Two doses of Seroquel were tested but only the results of one were “statistically significant,” writes Carroll on a blog called Health Care Renewal. “One of the junior presenters stated very clearly that there was ‘significant improvement in both response and remission with both doses’ of Seroquel. That is a falsification of the scientific record.”
In October AstraZeneca agreed to pay $520 million to settle Seroquel suits and investigations of “physicians who participated in clinical trials involving Seroquel,” presumably on which safety was established, and a JAMA article red flags Seroquel’s metabolic proclivities in which studied children gained a pound a week and more. Yet AstraZeneca still seeks FDA approval to market Seroquel to kids.
Nor did the April 2009 article about Seroquel, Maintenance Treatment For Patients With Bipolar I Disorder: Results From A North American Study Of Quetiapine In Combination With Lithium Or Divalproex in the American Journal of Psychiatry (AJP) by CME presenter Trisha Suppes fare well.
Why were two-thirds of pre-randomization patients discontinued because of “lack of therapeutic response, developing an adverse event” and being lost to follow-up, ask Debasish Basu, MD, and Kaustav Chakraborty, MD from Chandigarh, India in the October AJP? “Could it be possible that the remaining patients, who did eventually proceed to the randomization phase, represented a group favorably predisposed to the quetiapine combination?”
A second letter in the same AJP echoes the methodology questions. “Only one-third of the patients were selected for maintenance therapy, which raises the possibility of selection bias,” write Bettahalasoor S. Somashekar, MD, DPM, Ashok Kumar Jainer, MD, MRCP and Wajid Shafi, MD from Coventry, UK. “In this regard, Healy [David Healy, MD, Cardiff University professor] stated that company sponsored clinical trials invariably recruit samples of convenience, which by definition do not actually sustain extrapolation to normal clinical practice.”

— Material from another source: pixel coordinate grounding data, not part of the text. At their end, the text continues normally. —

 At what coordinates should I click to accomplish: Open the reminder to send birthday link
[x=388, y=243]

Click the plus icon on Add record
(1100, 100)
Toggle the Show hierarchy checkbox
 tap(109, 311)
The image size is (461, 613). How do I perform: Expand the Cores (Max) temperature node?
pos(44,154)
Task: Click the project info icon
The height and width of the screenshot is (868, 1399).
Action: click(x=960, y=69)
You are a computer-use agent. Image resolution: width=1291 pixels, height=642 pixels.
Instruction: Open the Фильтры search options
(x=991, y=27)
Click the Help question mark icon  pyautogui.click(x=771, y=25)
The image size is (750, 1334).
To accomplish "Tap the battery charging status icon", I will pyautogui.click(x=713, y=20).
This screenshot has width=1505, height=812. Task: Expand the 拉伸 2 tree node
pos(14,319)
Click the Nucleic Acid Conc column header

Similar methodology questions are raised about the “science” behind Medscape’s Quadrivalent HPV Vaccine May Be Effective in Women 24 to 45 Years Old CME in the October 10 Lancet. Not only should your sons and daughters get the Human Papillomavirus vaccine,says Merck, so should your parents.
Why did Munoz et al exclude women “with pre-existing infections and women who do not complete the full course of the vaccine,” ask six researchers with US National Cancer Institute. Is this also a sample of convenience?
Why was “infection of 6 month duration or longer” used as an endpoint for showing a cancer benefit asks a different set of researchers, Stefanie Schenk and Jutta Halbekath from Berlin, in the same Lancet issue. Why is there no “differentiation” between infection and cancer–a big scientific leap?
Clearly the letter writers need to do their CMEs.